Five State departments announced guidelines pushing the reform process
ahead since the pilot projects
on share mergers had proved successful and were well received by the
markets.
This prepared the ground for expanding the reform, according to the
circular, which outlines the general direction of the process.
The China Securities Regulatory Commission encourages all mainland-listed companies to choose a
suitable time to merge their tradable and
non-tradable shares, the circular said.
Listed companies which complete the merger would be given priority to
raise new capital; and all shares in future initial public offerings will be tradable.
However, details of the reform procedures have yet to be revealed to
the companies, said Hua Sheng, a well-known economist based in Beijing.
The circular says partners of joint
ventures would enjoy the same favourable policies as
before even if their share percentage in the company changed due to the
reform.
The State will retain controlling shares in pivotal industries vital to
national economy or national security, the circular said, because "the
reform is to solve the systemic problems of China's stock market rather
than to sell State shares".
The regulator also promised to continue to take measures to maintain
market stability while extending the reform.
Individual investors would continue to enjoy favourable tax policies
for capital gains in the stock market. Institutional investors such as
qualified foreign institutional
investors and insurers would be allotted more quotas for
stock investment; and corporate
pension and social security
funds would be encouraged to invest in the stock market.

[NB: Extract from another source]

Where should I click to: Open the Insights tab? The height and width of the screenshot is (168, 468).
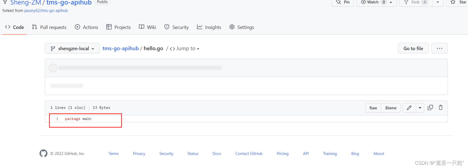click(209, 27)
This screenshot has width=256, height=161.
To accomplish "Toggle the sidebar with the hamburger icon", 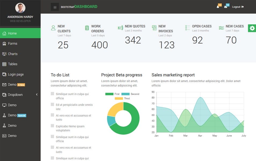I will 55,7.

The increased capital flow would energize the market, said Dong Chen, a
senior analyst in China Securities.
Moreover, controlling shareholders can buy back company stock on the
market.
The regulator said listed companies can even repurchase stock with
money raised through corporate
bonds or bank loans.
This would help prevent sharp falls in stock prices, Dong said.
Well-managed listed companies are encouraged to consolidate operations
through mergers or acquisitions while poor performers are advised to bring
in foreign strategic investors
or inject high-quality assets to improve their performance.

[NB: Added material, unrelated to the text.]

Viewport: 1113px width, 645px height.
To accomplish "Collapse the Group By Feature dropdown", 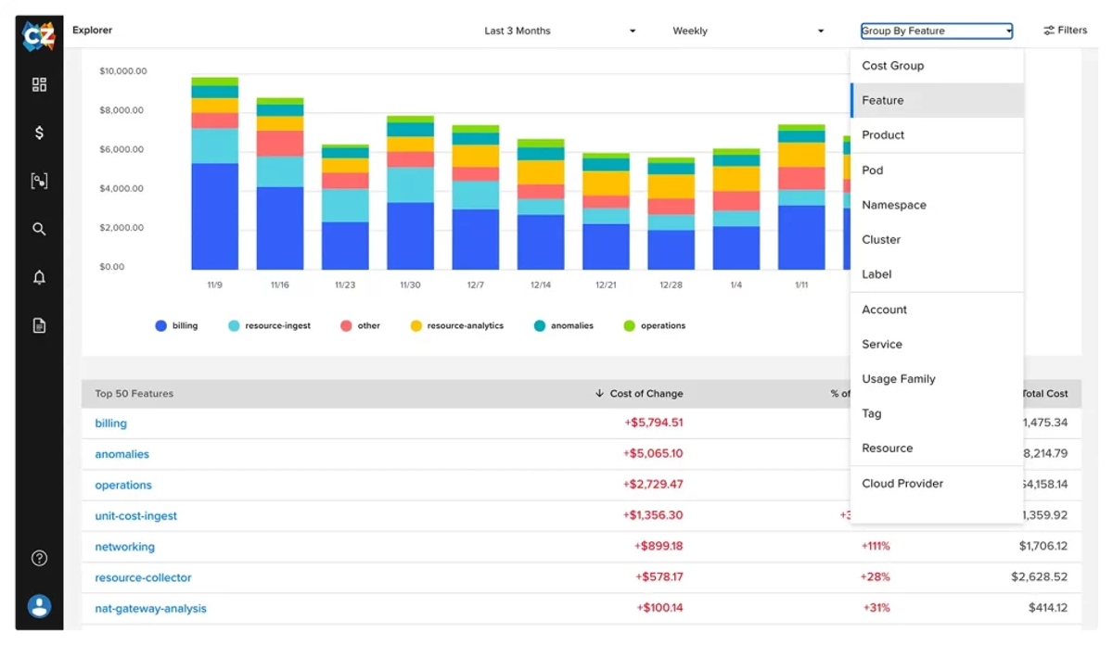I will click(x=937, y=31).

The regulator also indicated that a new stock index would be launched
to track the movement of listed companies with tradable shares.
Moreover, other derivatives would also be launched to diversify the
range of financial products.
For example, warrants can
not only be used to compensate investors while floating non-tradable
shares but also to raise additional capital.
The brokerage sector would also undergo restructuring.
Financially-sound brokers are encouraged to issue corporate bonds or apply
for bank loans to ease cash-flow problems, the circular said.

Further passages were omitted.